## Excerpt
Dellearnings almost doubled and blew past Wall Street forecasts as corporations continued spending on technology hardware, pushing the shares higher in extended trading.
The computer maker said it earned 53 cents a share in fourth quarter excluding one-time items, up from 28 cents a share a year ago.
On the sales side, Dell reported revenue of $15.7 billion, compared with 14.9 billion last year.
Equity analysts who follow Dell expected the company to report a profit of 37 cents a share on sales of $15.7 billion, according to a consensus estimate compiled by Thomson Reuters.
Non-GAAP gross margin came in at 21.5 percent, well ahead of analysts' estimate of 18.6 percent.
Looking forward, Dell said it expects revenue growth in the current fiscal year to grow between 5 percent and 9 percent. Street expectations, on average, stood at 5 percent.
The company sees non-GAAP operating income growth in the range of 6 to 12 percent.

## Requirements
1 – In the Dell earnings article, rewrite the passage starting with "Equity analysts who" and going on through "at 5 percent.", substituting "average forecast" for "consensus estimate".
2 – Copy the records word for word, starting with the line with "The image size is (2048, 1475)." and going on through the line with "[x=2139, y=1149]".
The Dell earnings article and the records are unrelated pieces of material.

## Records for the exercise
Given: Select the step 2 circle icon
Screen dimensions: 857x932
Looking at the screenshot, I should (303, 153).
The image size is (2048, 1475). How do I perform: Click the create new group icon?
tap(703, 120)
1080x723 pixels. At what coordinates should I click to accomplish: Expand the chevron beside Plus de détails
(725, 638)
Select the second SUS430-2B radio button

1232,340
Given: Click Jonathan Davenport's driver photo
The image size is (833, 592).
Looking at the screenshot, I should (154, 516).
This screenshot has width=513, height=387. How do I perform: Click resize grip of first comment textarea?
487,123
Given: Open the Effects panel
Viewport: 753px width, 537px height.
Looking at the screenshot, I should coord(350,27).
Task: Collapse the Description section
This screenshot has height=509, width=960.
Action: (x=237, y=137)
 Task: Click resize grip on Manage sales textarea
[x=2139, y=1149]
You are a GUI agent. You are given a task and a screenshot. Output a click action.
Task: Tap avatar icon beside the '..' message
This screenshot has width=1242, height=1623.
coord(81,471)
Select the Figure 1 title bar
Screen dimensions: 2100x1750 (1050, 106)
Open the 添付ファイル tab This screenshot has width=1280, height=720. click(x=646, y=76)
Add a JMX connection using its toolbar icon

## Results
1 –
Equity analysts who follow Dell expected the company to report a profit of 37 cents a share on sales of $15.7 billion, according to a average forecast compiled by Thomson Reuters.
Non-GAAP gross margin came in at 21.5 percent, well ahead of analysts' estimate of 18.6 percent.
Looking forward, Dell said it expects revenue growth in the current fiscal year to grow between 5 percent and 9 percent. Street expectations, on average, stood at 5 percent.

2 –
The image size is (2048, 1475). How do I perform: Click the create new group icon?
tap(703, 120)
1080x723 pixels. At what coordinates should I click to accomplish: Expand the chevron beside Plus de détails
(725, 638)
Select the second SUS430-2B radio button

1232,340
Given: Click Jonathan Davenport's driver photo
The image size is (833, 592).
Looking at the screenshot, I should (154, 516).
This screenshot has width=513, height=387. How do I perform: Click resize grip of first comment textarea?
487,123
Given: Open the Effects panel
Viewport: 753px width, 537px height.
Looking at the screenshot, I should coord(350,27).
Task: Collapse the Description section
This screenshot has height=509, width=960.
Action: (x=237, y=137)
 Task: Click resize grip on Manage sales textarea
[x=2139, y=1149]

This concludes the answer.